Hi, I am looking to model workloads running on many VMs over an vSphere 5 / ESXi 5 host over Fibre Channel. I am not 100% certain if unique FCIDs and WWPNs are used for different VMs. Here's my understanding. If you know the answer, I'd appreciate it if you can clarify it for me.
My understanding:
- If a VM is simply using the Virtual Disk, then there is not a unique FCID / WWPN assigned to that VM.
- If a VM is configured to use FC NPIV (under VM Properties -> Edit virtual machine settings -> Options), then a unique FCID / WWPN is assigned to that VM. The host accomplishes that by using NPIV.
- Example 1: If a host has 40 VMs installed, and all of them only use Virtual Disk (i.e. no FC NPIV enabled), then the host will use one FCID (i.e. the HBA's N_Port FCID) and WWPN to send I/Os down the storage infrastructure for all VMs.
- Example 2: If a host has 40 VMs installed, and all of them has FC NPIV enabled, then the there will be 40 unique FCIDs / WWPNs observed coming out of the host's HBA.
Is the above correct?

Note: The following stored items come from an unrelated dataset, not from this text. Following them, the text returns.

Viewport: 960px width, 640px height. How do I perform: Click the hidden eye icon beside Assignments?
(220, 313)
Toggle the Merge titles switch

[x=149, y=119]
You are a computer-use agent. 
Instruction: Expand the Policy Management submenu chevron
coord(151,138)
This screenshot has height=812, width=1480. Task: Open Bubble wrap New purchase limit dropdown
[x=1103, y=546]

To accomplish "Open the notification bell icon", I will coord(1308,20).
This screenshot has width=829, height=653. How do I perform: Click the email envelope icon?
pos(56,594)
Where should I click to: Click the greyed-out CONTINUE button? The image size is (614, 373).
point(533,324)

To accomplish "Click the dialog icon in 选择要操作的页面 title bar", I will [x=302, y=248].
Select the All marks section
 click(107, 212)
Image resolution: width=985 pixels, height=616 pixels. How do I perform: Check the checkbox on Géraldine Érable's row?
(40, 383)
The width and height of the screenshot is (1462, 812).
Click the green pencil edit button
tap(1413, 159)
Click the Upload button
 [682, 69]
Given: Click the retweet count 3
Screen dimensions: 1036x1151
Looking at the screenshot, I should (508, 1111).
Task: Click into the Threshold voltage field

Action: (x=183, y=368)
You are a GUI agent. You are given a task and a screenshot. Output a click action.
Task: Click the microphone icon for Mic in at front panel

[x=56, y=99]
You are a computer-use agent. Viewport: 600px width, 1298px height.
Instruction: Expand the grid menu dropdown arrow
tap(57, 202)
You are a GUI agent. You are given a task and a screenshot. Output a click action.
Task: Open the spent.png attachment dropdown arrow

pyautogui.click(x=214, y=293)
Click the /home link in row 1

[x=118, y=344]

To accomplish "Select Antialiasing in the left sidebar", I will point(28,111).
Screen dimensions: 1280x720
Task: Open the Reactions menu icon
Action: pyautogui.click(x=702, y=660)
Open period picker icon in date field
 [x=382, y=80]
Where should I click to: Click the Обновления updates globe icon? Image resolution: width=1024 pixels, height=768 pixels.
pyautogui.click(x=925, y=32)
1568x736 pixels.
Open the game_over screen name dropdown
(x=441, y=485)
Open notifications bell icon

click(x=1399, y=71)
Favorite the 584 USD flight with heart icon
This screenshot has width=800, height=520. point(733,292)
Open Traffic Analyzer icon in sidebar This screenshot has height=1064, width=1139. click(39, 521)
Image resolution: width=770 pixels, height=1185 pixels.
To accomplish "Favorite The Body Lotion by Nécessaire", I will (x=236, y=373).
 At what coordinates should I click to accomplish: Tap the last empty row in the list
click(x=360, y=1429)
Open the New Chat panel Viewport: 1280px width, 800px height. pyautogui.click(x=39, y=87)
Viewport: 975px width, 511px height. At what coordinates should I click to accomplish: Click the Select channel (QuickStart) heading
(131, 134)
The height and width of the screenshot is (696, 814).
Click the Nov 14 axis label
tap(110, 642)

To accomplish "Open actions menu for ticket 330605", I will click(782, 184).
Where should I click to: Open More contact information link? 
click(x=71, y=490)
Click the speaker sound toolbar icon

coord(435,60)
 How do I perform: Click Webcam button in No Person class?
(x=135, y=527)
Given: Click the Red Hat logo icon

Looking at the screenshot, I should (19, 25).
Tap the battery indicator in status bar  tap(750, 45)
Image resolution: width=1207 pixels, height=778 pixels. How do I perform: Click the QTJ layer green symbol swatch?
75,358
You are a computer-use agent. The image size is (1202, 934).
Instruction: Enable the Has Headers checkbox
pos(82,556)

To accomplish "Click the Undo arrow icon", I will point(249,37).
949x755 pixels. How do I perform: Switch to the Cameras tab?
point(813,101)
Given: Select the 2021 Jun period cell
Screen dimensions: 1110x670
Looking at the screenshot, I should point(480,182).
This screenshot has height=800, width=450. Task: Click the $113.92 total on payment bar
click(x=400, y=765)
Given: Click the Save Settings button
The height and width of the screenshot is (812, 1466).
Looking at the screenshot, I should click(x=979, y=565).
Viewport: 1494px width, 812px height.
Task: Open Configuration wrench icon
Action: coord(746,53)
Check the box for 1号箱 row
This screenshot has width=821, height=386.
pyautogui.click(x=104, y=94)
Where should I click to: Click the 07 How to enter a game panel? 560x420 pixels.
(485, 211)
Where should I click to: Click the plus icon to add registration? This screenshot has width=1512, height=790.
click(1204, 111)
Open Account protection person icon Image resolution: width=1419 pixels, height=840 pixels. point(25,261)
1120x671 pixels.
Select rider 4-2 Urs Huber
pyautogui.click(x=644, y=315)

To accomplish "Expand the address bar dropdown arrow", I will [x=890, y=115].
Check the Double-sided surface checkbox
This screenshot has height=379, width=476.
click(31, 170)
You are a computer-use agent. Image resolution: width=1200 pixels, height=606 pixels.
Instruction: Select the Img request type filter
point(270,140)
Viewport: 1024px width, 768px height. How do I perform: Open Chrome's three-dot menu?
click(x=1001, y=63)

I would trace this myself if I have a FC analyzer, but I don't at this point. So I have to raise this question here.
Thanks
- Henry
Yes, you are correct! Spot on.
Yes, you are correct! Spot on.
Hi tomtom901, a follow-up question as I dig deeper into this. In the case of a single initiator (i.e. no NPIVs), how does ESXi unambiguously identify the SCSI/FC traffic from different VMs? Does it use an internal tracking system similar to NAT in IP, or does it make use of some existing SCSI/FC headers? Thanks!
Do you mean with the Fibre Channel LUNs as a datastore or as an RDM on the VM?
I was referring to Fibre Channel LUNs as a datastore, but am curious about the behavior with RDM as well now that you mentioned it. How would ESXi differentiate SCSI/FC traffic for different VMs in both cases? Thanks.
Well, if you use Fibre Channel LUNs as a datastore in VMware, there is no reason to differentiate VM traffic because all VM's talk to the VMFS datastore in VMware. The way VMFS is built allows for a clustered file system solution that handels the VM disk writes and reads. Same as for iSCSI, VMFS is key in this. Whether it's Fibre Channel or iSCSI, VMFS assures all VM's can write simultaneously to the underlying storage.
With a RDM there is a one to one mapping of the FC LUN and the VM disk so I guess it uses some information stored in the protocol headers to differentiate traffic.